For Teresa Amott, the way to Knox began long before February 14, 2011, the day that her election as 19th president of the College was announced. Her path to Knox can be traced back to a childhood spent abroad and an educational and professional career that she fondly calls "one big college tour."

Knox President Teresa Amott at the door to Old MainThe daughter of an American Foreign Service Officer and a Brazilian mother, Amott lived in five different countries before returning stateside in junior high. Her childhood abroad taught her to adapt to new situations and instilled in her a life-long appreciation for languages and cultures, as well as a commitment to global citizenship. Amott's father is a Midwesterner: he was born in Fort Scott, Kansas, and lived in Elgin, Illinois, when he was young, returning to Kansas for his high school years. Amott's mother grew up in Rio de Janeiro and worked in the U.S. Embassy, where she met her future husband.

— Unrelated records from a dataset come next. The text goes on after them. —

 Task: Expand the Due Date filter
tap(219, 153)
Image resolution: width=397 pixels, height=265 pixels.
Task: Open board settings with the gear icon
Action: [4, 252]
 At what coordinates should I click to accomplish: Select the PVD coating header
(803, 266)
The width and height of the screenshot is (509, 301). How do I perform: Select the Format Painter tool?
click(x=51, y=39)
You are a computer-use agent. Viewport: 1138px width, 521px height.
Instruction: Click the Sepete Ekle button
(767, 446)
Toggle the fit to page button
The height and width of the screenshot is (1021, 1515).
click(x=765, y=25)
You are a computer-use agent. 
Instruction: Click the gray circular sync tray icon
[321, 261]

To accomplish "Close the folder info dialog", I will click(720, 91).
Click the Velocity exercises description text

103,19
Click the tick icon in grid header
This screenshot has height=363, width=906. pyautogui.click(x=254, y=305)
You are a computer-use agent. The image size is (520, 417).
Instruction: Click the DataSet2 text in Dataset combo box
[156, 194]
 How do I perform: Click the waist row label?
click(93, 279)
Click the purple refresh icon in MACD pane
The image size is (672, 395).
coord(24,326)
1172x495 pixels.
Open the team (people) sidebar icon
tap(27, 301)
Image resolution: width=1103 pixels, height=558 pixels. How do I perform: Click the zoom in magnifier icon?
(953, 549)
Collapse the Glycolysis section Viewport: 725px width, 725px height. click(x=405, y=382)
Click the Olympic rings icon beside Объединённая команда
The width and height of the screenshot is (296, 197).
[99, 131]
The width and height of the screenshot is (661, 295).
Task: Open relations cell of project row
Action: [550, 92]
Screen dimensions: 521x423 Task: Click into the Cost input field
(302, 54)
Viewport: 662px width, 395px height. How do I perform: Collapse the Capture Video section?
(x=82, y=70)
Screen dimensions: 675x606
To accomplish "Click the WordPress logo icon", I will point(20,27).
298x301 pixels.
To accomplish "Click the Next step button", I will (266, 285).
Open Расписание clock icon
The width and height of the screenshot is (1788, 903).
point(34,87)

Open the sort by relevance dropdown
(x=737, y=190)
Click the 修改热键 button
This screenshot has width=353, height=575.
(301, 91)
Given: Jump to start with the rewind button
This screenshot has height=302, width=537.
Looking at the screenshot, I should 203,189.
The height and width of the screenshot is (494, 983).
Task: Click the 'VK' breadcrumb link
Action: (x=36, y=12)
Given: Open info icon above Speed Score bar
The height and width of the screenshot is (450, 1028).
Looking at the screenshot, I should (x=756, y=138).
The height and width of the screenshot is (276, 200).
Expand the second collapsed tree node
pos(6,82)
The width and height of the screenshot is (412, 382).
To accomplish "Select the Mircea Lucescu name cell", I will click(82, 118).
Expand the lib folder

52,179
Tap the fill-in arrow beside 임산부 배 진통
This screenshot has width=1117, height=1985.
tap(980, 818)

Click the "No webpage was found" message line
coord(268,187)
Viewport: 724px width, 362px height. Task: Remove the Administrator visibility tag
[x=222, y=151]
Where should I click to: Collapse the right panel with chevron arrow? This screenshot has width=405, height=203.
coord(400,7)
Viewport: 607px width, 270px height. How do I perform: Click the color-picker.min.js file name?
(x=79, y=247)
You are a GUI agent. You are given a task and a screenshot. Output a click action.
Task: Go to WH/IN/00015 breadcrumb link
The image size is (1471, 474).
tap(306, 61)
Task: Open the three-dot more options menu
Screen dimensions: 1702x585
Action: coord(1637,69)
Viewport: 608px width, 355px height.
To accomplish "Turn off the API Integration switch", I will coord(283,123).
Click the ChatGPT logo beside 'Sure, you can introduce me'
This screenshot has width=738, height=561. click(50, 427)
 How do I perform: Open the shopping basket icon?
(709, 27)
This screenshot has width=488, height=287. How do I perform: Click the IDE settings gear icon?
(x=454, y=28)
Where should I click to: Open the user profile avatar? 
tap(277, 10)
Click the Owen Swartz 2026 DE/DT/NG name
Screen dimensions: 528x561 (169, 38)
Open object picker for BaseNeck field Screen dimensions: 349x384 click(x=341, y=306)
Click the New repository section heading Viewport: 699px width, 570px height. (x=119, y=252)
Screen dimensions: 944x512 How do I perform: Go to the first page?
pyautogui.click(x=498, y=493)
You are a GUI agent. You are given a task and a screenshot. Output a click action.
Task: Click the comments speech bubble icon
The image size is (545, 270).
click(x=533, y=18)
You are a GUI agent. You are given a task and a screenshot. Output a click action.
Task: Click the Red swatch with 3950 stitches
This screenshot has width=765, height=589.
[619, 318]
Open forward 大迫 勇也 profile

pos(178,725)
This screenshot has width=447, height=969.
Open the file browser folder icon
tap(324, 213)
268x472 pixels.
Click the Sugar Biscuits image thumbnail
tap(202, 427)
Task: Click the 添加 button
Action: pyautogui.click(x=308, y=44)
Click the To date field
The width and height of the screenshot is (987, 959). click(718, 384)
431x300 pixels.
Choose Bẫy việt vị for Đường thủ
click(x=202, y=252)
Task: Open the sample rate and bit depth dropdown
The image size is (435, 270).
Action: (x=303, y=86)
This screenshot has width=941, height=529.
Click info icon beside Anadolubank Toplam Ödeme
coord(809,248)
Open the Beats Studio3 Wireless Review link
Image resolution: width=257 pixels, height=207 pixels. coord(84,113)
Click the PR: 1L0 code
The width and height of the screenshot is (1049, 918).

Amott attended Smith College, where she discovered economics and also learned that many of the greatest lessons we learn in college are taught outside of the classroom. After Smith, the majority of her academic career has been on liberal arts campuses, places she describes as "national treasures," unique in global higher education.

Gettysburg College, where she served as vice provost from 2000 to 2005, is perhaps the only other school in the nation with a claim to Lincoln as strong as Knox's. It is also one of the institutions that granted Knox Professor Emeritus Douglas Wilson the Lincoln Prize -- the premier prize for scholarship on America's 16th president -- twice. While working there, Amott lived "in the shadow of Little Round Top" and drove through the battlefield every day on her way to work, an experience she describes as "powerful and sobering."

Immediately prior to Knox, Amott served as provost and dean of Hobart & William Smith Colleges (HWS), less than a two-hour drive from Whitesboro, New York, where Knox's founder, George Washington Gale, began his journey to the Illinois prairie. HWS was also the alma mater of beloved late Knox English professor William Brady, who taught at Knox for more than 30 years, and the institution that sent a previous provost to an Illinois college presidency: Minor Myers, 17th president of Illinois Wesleyan University.

These and more connections to Knox have surfaced throughout the months prior to her assumption of the presidency on July 1, and, as she reflects on her journey, Amott isn't surprised that her career brought her to Knox. "There are very few degrees of separation between my life before Knox and the life I hope to live at Knox," she says.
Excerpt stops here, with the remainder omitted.